**DOCUMENT SEGMENT**:
Lehi's Trail and Nahom Revisited

In 1976, Lynn M. and Hope Hilton, In Search of Lehi’s Trail (Salt Lake City: Deseret Book, p. 94) and Ensign (September-October 1976), proposed that the place called Nahom (1 Ne. 16:34), where Ishmael died and was buried, was around Al Kunfidah near the Red Sea coast of Saudi Arabia. Ross T. Christensen, Ensign (August 1978, p. 73), soon suggested an alternative location for Nahom, based upon a map of Yemen prepared as a result of a 1762-64 exploration by Carsten Niebuhr for Danish King Frederick V.

Accordingly, in Novemeber 1984, Warren P. and Michaela J. Aston of the White Hall, Australia, visited North Yemen searching for additional evidence concerning Nahom and the route taken by Lehi and his party. They were able to locate a 1976 map at the University of Sana’a in the Yemen Arab Republic that showed a place called “Nehem” located some 35 miles northeast of Sana’a. A copy of their report is now available as a F.A.R.M.S. Preliminary Report.

**REQUIRED ACTION**:
According to the text on Lehi's trail and Nahom, what was Ross T. Christensen's alternative location for Nahom based on? Explain in one to three sentences.

**STORED DATA**:
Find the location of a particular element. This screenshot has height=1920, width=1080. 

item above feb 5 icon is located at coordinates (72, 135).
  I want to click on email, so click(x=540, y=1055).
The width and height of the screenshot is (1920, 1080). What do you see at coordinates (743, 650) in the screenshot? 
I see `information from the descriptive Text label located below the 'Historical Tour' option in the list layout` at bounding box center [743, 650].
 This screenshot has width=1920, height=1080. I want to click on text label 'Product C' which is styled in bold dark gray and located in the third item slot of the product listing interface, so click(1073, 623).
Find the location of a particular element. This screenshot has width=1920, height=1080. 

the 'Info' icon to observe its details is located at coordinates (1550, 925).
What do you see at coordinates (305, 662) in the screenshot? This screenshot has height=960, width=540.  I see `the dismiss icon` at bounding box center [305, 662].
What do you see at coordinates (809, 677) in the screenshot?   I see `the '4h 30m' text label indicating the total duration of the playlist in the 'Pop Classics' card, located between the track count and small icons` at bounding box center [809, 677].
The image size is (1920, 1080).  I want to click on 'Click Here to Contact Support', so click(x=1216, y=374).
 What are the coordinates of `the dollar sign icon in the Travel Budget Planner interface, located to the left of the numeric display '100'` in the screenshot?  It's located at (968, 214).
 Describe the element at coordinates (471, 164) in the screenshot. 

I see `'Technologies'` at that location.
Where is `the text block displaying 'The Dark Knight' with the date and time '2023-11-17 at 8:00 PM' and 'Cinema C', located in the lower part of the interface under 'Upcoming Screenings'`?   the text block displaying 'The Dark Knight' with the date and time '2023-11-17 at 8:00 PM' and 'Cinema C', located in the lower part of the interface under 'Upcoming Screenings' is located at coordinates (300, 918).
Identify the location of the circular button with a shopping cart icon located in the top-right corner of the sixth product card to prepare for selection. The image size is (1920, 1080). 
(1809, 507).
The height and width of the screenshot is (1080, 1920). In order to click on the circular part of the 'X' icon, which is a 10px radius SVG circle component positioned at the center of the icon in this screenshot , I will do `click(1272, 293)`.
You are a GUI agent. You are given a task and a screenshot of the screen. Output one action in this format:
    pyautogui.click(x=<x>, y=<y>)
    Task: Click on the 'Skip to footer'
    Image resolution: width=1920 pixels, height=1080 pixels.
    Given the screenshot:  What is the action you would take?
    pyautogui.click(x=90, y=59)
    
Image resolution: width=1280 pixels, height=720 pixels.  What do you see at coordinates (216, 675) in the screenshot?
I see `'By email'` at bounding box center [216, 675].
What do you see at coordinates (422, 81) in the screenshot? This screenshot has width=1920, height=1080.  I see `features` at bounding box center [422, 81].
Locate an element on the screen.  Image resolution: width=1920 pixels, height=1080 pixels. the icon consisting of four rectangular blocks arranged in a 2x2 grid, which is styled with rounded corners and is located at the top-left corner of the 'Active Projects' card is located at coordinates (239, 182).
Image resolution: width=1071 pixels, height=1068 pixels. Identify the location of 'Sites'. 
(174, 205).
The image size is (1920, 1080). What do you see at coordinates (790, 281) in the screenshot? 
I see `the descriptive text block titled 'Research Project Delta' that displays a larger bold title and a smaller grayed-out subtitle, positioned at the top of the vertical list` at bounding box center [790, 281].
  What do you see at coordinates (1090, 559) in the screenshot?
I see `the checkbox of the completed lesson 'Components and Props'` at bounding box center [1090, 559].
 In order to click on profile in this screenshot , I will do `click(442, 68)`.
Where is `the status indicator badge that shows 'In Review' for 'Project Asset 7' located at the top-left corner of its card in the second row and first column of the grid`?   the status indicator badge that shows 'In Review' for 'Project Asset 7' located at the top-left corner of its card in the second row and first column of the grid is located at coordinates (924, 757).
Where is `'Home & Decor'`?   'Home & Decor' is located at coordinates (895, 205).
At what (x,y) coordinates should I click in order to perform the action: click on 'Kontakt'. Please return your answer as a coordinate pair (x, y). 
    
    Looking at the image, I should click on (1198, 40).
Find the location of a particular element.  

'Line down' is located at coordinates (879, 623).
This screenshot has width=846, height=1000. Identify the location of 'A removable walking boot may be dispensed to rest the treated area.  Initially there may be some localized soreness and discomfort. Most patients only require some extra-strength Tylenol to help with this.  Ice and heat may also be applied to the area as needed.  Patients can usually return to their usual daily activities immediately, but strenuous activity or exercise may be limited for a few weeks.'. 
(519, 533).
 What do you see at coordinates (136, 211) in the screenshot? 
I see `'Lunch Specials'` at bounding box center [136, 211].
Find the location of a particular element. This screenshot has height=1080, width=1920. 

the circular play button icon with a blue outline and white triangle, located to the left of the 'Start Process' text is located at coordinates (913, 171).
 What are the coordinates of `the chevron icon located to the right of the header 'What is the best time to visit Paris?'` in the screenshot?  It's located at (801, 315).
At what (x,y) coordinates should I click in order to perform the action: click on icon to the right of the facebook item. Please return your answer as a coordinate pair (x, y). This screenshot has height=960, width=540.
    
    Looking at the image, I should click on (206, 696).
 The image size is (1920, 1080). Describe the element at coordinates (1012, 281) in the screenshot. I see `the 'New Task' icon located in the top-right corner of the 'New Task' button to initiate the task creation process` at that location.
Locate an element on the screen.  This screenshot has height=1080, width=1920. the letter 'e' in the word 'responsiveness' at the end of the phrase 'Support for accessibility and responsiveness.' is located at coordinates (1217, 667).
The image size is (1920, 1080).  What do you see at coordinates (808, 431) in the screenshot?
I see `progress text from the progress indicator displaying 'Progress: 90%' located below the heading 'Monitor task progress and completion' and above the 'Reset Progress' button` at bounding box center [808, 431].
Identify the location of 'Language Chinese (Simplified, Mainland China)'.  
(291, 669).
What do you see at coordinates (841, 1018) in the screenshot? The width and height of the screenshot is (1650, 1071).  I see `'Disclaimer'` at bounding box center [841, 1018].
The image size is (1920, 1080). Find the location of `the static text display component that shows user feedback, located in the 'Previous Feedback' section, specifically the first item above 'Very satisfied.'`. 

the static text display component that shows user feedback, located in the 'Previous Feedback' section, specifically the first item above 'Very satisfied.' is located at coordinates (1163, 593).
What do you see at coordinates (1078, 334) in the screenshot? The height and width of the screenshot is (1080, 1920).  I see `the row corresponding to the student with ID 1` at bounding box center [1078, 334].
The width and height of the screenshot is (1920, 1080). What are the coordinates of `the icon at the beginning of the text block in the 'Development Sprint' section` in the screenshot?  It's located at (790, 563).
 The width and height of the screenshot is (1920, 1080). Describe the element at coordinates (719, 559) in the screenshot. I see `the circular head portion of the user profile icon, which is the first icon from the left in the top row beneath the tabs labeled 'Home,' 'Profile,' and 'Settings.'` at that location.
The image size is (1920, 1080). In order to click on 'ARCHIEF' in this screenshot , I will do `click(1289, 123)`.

**ANSWER BOX**:
Christensen based his alternative location on a map of Yemen. The map came from an exploration by Carsten Niebuhr in 1762-64 for Danish King Frederick V.